Гудки вызова гудели, но никто трубку не поднимал. Отчаявшись дозвониться, она уже хотела положить трубку, как в телефоне что-то клацнуло и кто-то, ломающимся баском, сказал - «Алло! Говорите!»
- Пригласите к телефону Марию, - зачастила она в трубку, я её подруга, Людмила.
Издалека, приглушённо донеслось - «Мам, это тебя... какая-то Людмила».
Людмила догадалась - это младший сын Марии..., как же его звать? - попыталась она вспомнить..., ааа - Коля, неожиданно подкинула её память ответ.
С Марией она обо всём договорилась, хоть и с некоторыми заминками в разговоре, но договорилась.
Следующий вопрос, требующий незамедлительного решения, как уберечь квартиру от разграбления.
Лучше всего, конечно, найти квартирантов, прикидывала она варианты - какой-никакой доход, и за квартирой присмотр... - Не оставлять же её на несколько месяцев запертой.
Но этот вопрос, возможно лёгко разрешимый для других, для непрактичной Людмилы Афанасьевны был настоящим препятствием.

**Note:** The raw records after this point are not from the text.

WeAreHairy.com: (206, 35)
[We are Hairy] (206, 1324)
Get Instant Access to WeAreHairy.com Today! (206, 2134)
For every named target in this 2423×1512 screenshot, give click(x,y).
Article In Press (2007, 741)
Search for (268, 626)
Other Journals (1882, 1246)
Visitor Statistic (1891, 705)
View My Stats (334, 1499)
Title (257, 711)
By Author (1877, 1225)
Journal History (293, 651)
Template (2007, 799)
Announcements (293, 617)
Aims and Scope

Но, наверное, мне помогает сам Всевышний, подумала она, когда на удивление вопрос с квартирой и квартирантами разрешился очень быстро. Прямо на следующий день «всё знающая старушка» посоветовала зайти к жильцам во втором этаже. Они женили сына, сказала она Людмиле Афанасьевне, и им нужна квартира. А затем словоохотливо затараторила: «Они ж, почитай, молодые. Им же охота пожить в своё удовольствие и этот, как его, уж совсем забыла..., она немного подумала, пошамкала беззубым ртом и, вроде, как застеснявшись, проговорила шёпотом, - у них же... этот..., медовый месяц». И пергаментное лицо её, после произнесённых последних слов, слегка порозовело.